Despite the crypto industry’s ongoing cybersecurity efforts, protocols are engaged in an endless war with cryptocurrency hackers, who continue to attack the weakest link in crypto protocols, which is often a human behavioral element.
The industry is engaged in unfair warfare with bad actors, who only need a single point of vulnerability to exploit a protocol, according to Ronghui Gu, professor of computer science at Columbia University and the co-founder of blockchain security platform CertiK.

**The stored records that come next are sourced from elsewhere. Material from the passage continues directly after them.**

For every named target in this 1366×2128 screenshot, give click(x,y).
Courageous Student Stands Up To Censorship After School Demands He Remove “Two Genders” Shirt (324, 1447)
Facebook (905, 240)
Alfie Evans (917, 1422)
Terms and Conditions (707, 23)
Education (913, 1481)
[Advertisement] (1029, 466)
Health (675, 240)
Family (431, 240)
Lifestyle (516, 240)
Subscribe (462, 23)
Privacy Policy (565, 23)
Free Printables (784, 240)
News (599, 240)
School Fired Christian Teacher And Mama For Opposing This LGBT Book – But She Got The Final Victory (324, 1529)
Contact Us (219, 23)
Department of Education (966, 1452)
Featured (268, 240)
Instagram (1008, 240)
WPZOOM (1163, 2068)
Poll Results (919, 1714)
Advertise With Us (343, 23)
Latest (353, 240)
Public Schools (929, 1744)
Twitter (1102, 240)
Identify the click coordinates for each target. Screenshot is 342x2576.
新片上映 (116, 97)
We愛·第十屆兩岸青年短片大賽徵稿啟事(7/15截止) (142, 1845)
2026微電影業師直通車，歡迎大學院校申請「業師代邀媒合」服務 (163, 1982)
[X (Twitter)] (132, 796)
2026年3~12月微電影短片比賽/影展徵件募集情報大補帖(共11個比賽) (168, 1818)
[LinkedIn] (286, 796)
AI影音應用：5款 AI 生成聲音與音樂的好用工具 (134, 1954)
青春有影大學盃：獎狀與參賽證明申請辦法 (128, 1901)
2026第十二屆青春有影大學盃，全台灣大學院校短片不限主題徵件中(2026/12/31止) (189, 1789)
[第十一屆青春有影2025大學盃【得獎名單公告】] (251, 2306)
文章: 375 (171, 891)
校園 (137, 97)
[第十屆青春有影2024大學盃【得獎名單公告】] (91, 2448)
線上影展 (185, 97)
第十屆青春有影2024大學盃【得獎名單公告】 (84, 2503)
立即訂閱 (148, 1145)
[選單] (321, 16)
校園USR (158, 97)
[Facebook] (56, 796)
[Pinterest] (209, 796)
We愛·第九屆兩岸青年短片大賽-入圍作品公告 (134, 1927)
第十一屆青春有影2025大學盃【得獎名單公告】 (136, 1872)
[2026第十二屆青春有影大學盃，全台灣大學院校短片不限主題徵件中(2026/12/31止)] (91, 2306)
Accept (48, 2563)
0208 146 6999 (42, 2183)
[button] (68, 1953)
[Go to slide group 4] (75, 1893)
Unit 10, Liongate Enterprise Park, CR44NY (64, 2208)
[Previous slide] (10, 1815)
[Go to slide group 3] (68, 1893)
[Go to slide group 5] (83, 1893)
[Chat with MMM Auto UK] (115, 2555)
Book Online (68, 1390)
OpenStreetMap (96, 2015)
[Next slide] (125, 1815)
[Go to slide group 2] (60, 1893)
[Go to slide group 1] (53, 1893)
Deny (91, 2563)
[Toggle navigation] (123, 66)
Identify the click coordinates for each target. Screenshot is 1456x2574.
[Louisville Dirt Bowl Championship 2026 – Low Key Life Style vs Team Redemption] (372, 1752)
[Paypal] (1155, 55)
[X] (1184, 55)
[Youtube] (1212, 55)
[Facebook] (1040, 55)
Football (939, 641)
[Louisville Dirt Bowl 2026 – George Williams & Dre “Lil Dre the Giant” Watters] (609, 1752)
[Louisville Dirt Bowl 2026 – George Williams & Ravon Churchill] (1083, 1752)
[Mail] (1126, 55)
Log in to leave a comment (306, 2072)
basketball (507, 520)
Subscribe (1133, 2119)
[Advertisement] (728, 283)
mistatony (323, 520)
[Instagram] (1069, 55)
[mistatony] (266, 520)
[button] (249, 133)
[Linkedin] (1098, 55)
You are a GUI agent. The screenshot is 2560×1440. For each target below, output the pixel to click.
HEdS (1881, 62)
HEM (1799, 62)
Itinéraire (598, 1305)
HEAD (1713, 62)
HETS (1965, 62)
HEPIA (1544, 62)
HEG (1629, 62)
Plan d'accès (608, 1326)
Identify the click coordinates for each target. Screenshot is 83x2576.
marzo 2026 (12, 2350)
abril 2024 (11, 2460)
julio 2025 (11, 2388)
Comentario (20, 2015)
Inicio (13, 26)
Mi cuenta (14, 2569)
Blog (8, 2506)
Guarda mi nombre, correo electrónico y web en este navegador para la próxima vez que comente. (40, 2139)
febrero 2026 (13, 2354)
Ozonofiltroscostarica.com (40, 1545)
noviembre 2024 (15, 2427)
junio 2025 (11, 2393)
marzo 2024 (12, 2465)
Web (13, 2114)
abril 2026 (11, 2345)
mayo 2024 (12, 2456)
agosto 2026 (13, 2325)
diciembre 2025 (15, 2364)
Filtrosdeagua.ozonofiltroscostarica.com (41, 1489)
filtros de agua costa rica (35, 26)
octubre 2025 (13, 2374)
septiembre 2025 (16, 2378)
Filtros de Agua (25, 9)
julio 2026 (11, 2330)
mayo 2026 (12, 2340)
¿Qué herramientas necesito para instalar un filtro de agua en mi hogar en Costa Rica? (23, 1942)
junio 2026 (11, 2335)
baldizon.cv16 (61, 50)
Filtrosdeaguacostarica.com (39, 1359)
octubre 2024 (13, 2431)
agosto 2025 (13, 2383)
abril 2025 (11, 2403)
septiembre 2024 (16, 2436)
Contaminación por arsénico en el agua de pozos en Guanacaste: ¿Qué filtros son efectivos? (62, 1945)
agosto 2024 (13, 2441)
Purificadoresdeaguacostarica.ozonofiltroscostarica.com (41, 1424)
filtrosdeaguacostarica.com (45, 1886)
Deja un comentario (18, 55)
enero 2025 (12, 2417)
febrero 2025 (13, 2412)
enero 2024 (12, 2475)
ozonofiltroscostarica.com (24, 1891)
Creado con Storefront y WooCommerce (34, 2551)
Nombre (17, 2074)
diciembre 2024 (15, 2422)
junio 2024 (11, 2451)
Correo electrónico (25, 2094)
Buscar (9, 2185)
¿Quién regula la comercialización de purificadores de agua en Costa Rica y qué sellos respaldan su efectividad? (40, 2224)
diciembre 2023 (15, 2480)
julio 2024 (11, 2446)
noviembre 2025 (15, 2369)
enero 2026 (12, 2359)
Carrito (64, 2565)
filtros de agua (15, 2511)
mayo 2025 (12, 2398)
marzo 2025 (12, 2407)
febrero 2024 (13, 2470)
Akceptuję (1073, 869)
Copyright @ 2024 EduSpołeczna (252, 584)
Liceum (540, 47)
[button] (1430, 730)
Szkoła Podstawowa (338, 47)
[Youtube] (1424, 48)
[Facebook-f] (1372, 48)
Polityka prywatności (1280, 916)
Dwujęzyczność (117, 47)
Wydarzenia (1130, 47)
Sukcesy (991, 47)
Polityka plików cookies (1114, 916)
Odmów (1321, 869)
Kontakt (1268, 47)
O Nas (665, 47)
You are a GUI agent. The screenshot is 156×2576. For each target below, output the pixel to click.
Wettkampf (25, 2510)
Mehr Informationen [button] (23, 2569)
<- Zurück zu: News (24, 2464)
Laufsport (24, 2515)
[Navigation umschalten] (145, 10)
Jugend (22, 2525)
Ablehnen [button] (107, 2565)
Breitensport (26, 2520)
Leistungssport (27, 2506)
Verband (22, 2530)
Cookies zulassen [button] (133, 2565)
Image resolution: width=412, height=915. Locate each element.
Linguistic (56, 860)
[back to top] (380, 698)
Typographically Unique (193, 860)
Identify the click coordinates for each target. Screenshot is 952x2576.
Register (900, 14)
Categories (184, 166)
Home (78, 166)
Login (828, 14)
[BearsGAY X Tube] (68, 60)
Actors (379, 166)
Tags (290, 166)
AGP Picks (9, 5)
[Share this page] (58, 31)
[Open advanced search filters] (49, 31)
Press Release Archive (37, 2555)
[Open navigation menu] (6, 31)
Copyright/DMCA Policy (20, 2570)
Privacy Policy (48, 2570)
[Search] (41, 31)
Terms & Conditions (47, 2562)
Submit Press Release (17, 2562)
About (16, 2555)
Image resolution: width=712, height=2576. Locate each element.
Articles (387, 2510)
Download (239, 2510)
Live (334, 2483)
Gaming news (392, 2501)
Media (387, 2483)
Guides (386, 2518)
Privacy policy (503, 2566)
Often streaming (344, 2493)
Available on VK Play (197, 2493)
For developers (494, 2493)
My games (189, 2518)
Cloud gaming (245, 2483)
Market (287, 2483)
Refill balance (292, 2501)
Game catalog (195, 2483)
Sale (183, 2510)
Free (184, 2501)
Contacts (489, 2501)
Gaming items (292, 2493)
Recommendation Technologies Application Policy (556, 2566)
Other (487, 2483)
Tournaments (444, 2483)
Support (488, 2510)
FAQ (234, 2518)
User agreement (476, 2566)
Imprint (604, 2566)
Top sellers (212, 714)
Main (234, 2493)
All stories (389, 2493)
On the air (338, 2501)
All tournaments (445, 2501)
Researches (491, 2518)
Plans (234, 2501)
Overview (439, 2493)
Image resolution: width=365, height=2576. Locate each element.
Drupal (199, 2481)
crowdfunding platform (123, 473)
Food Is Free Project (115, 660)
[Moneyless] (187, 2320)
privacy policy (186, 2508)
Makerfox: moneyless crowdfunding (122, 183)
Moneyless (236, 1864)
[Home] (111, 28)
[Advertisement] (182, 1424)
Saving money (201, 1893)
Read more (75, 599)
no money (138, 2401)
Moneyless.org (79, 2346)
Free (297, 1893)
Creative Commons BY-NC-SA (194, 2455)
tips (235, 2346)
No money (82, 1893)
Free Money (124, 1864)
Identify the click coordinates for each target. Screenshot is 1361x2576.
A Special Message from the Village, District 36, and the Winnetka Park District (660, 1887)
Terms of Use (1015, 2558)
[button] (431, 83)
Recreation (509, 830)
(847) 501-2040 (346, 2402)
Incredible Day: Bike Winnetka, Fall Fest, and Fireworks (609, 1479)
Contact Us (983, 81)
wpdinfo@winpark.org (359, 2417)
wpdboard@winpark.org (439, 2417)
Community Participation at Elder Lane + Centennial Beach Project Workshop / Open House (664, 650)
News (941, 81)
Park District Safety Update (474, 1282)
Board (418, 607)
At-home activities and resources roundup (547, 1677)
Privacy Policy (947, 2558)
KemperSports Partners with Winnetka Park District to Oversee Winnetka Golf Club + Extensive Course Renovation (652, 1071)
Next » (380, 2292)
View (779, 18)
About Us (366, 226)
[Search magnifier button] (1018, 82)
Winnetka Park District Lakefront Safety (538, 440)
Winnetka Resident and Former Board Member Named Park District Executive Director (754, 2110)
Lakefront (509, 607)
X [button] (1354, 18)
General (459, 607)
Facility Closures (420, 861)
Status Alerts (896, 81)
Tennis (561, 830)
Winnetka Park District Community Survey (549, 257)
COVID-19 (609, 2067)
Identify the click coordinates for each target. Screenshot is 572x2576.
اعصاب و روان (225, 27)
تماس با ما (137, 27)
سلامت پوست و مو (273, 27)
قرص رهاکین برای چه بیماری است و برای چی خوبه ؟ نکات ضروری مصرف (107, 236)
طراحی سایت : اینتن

“As long as there’s a weak point or some vulnerabilities out there, sooner or later they will be discovered by these attackers,” said Gu, speaking during Cointelegraph’s Chain Reaction daily live X spaces show, adding:
“So it's an endless war.”
“But I’m afraid that next year’s [hacks] will still be at a billion-dollar level,” said Gu, adding that both cybersecurity efforts and cybercriminals are becoming stronger. Still, attackers only need to find a single bug in the millions of lines of code audited daily by CertiK
Losses to crypto hacks and exploits spiked to $2.47 billion in the first half of 2025, despite declining hacks in the second quarter. Over $800 million was lost across 144 incidents in Q2, a 52% decrease in value lost compared to the previous quarter, with 59 fewer hacking incidents, CertiK said in a report on Tuesday.

The first half of 2025 has seen more than $2.47 billion in losses due to hacks, scams and exploits, representing a nearly 3% increase over the $2.4 billion stolen in all of 2024.
The lion’s share of the lost value was attributed to a single incident, a $1.4 billion Bybit hack on Feb. 21, marking the largest cyberexploit in crypto history.
Blockchain cybersecurity improvements will force hackers to target human behaviour
The industry’s ever-evolving cybersecurity measures are forcing hackers to look for new vulnerabilities to exploit, including loopholes in human psychology, according to CertiK’s Gu, who explained:
“Let's say that your protocol or layer 1 blockchain becomes more secure. Then they may target human beings behind it. The people who have the private key and so on.”